ううん、もしかしたらここは、黒いモヤのお腹の底……?
まわりに黒しか見えなくなったら、さっきの中村さんの顔が、頭に浮かんできた。
笑いかける派手なピンクの口紅。なのに青いアイシャドウを塗った目元は、ちっとも笑っていなかった。

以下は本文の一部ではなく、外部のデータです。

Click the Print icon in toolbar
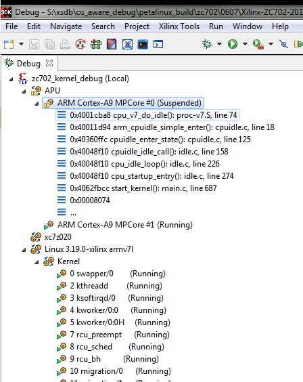303x382 pixels. click(65, 44)
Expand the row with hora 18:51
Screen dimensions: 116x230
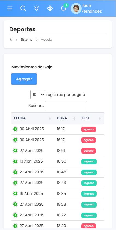15,151
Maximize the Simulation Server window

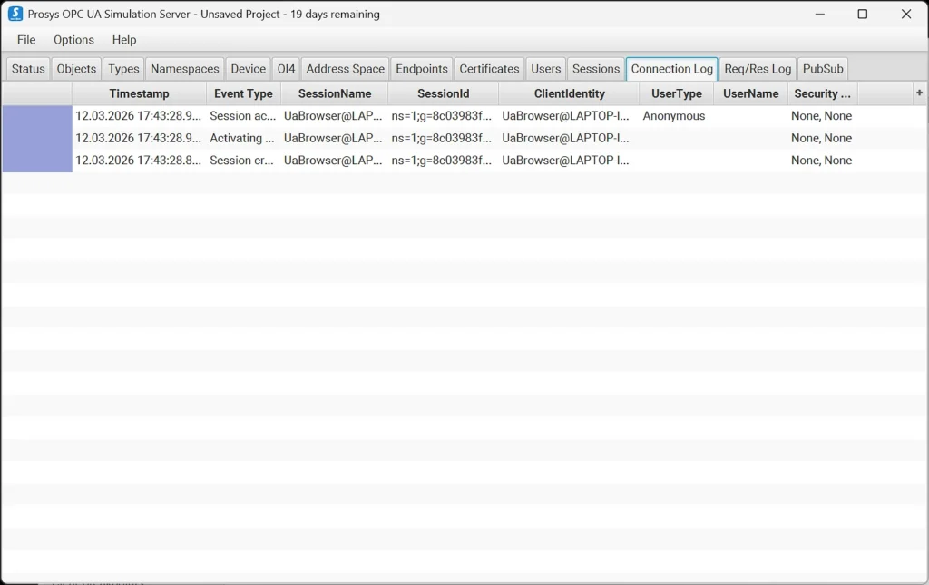point(862,14)
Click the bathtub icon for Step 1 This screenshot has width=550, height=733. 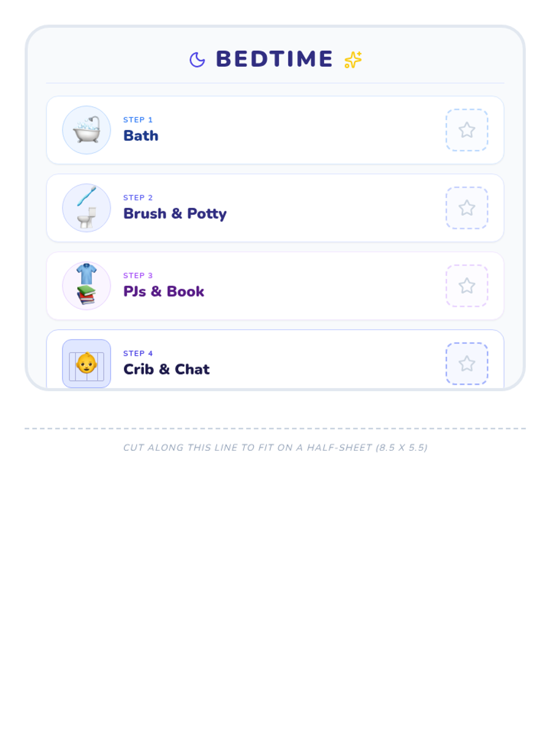(87, 130)
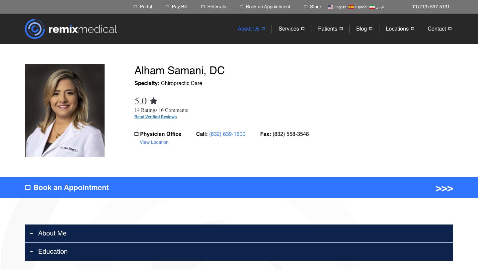The image size is (478, 269).
Task: Click the Portal icon in top bar
Action: [x=135, y=7]
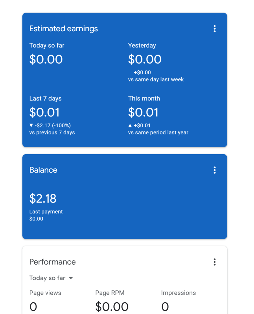Click the Estimated earnings card title
Viewport: 254px width, 314px height.
(x=64, y=29)
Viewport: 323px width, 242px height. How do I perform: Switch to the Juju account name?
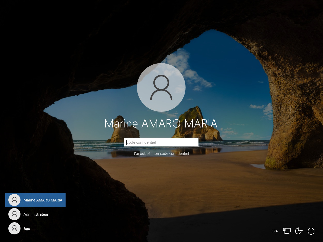pyautogui.click(x=27, y=229)
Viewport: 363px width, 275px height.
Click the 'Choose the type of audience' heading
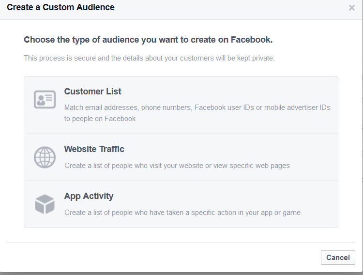(x=148, y=40)
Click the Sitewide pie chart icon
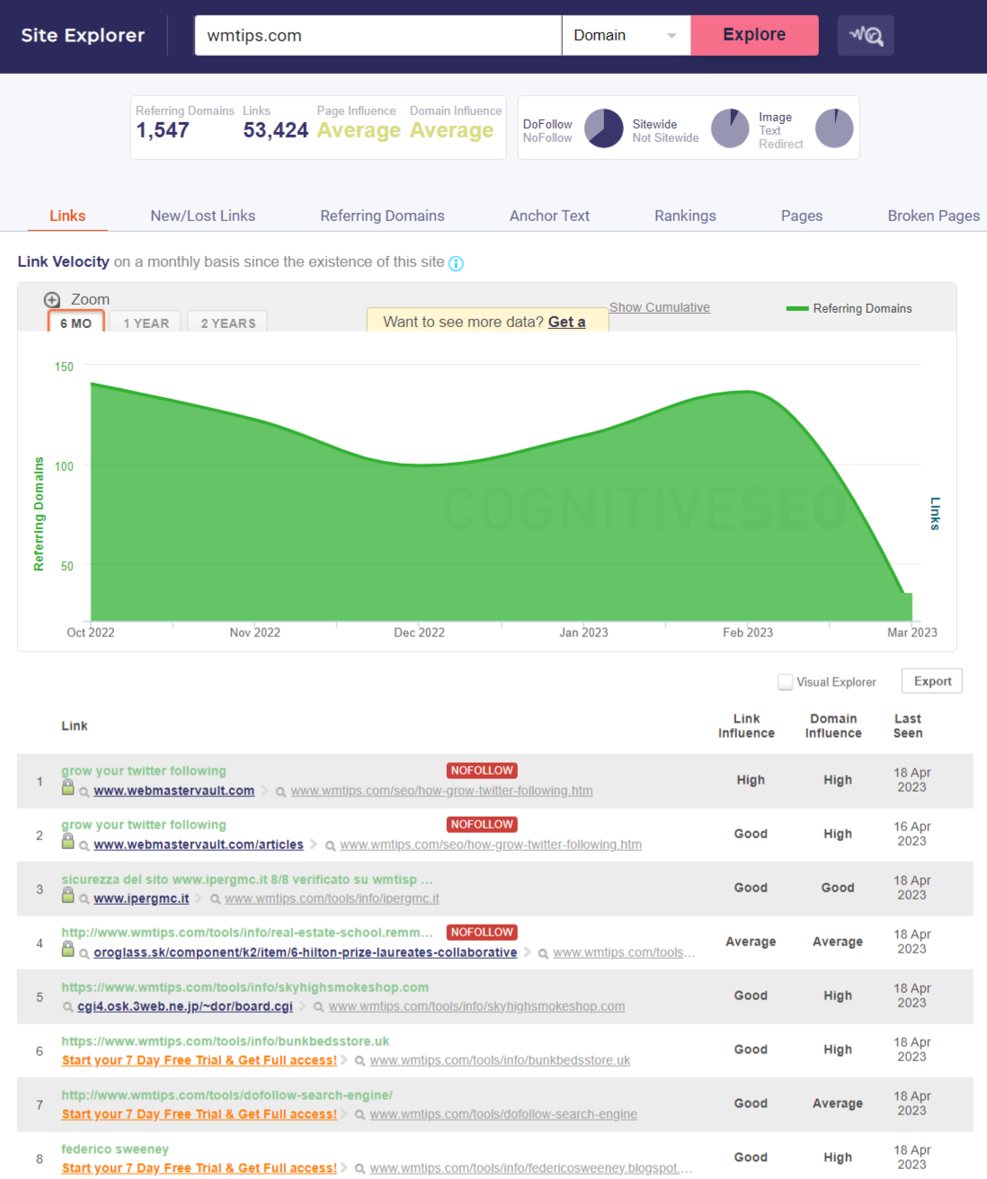Viewport: 987px width, 1179px height. [730, 129]
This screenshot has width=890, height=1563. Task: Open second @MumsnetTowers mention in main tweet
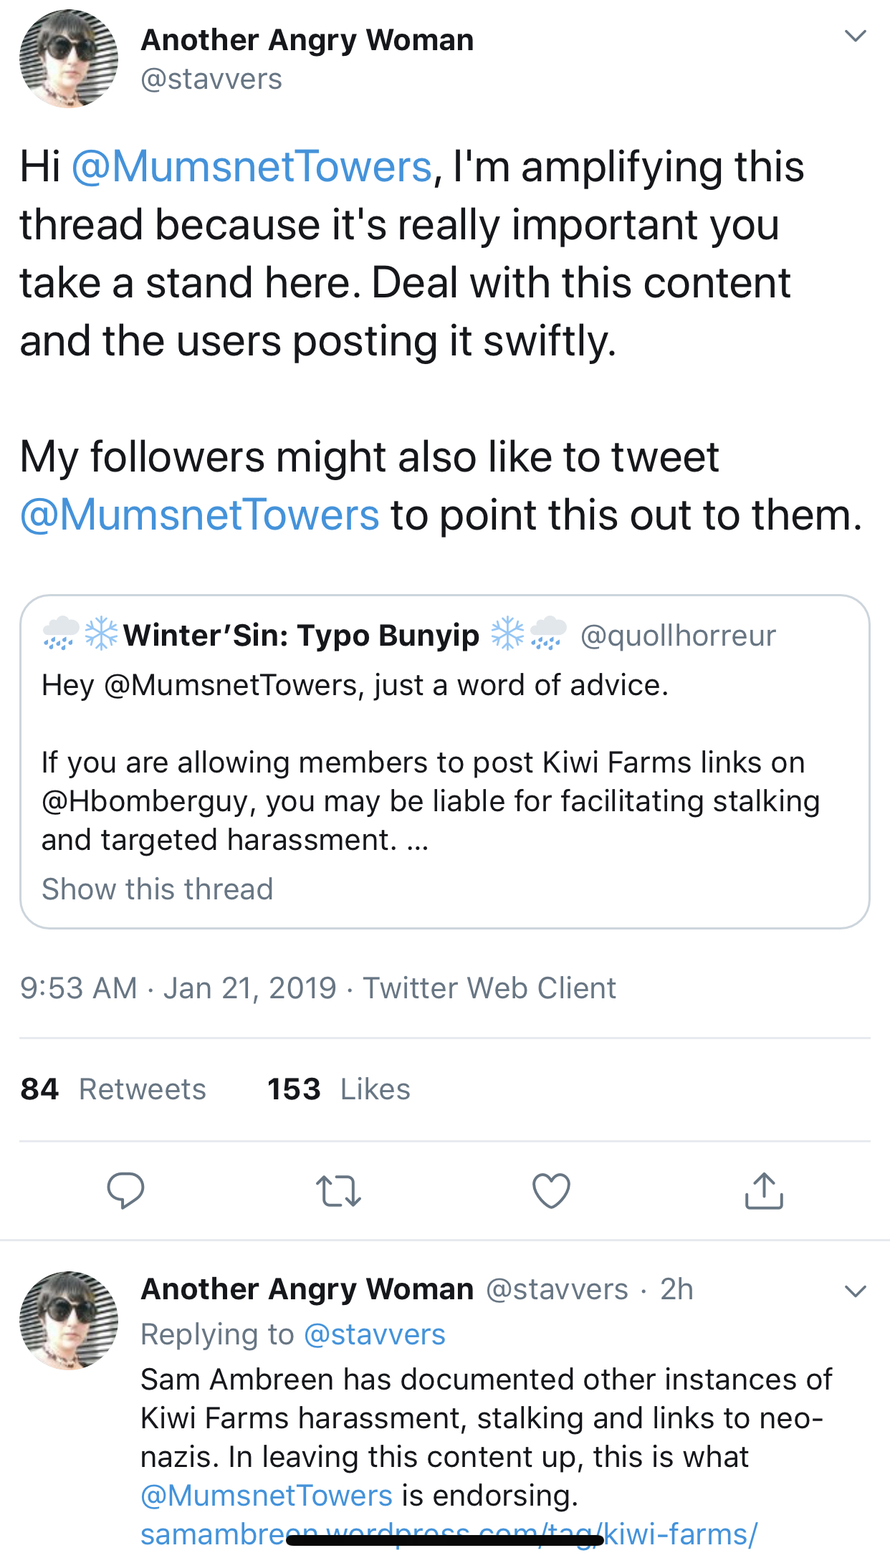click(x=200, y=515)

「どうしよう……。また、中村さんに見られちゃった……。また……ママに告げ口されちゃう。もう二度と、ヨウちゃんちに来るなって言われちゃう……」
あたしは、両手で顔をおおって、しゃがみこんだ。
「……あたしのせいだ……。あたしのせいで、ヨウちゃんのお母さんまで……中村さんに嫌味言われちゃった……。あたしが……あたしが、いけないからっ! あたしが、こんなにしょっちゅう、ヨウちゃんちにおしかけるから……」
じわじわと、お腹のアザが広がっていくのを感じる。
さっき治しきれなかった、黒いアザ。
黒いモヤが体の中で蛇のようにうごめいて、胸に首に、手に足に広がっていく……。
脳みそまで、モヤでおおわれていく。
「あたしなんか……消えちゃえばいいのに……」
『そうだ……おまえなど……消えてしまえ』
しわがれた声が、耳元でつぶやいた。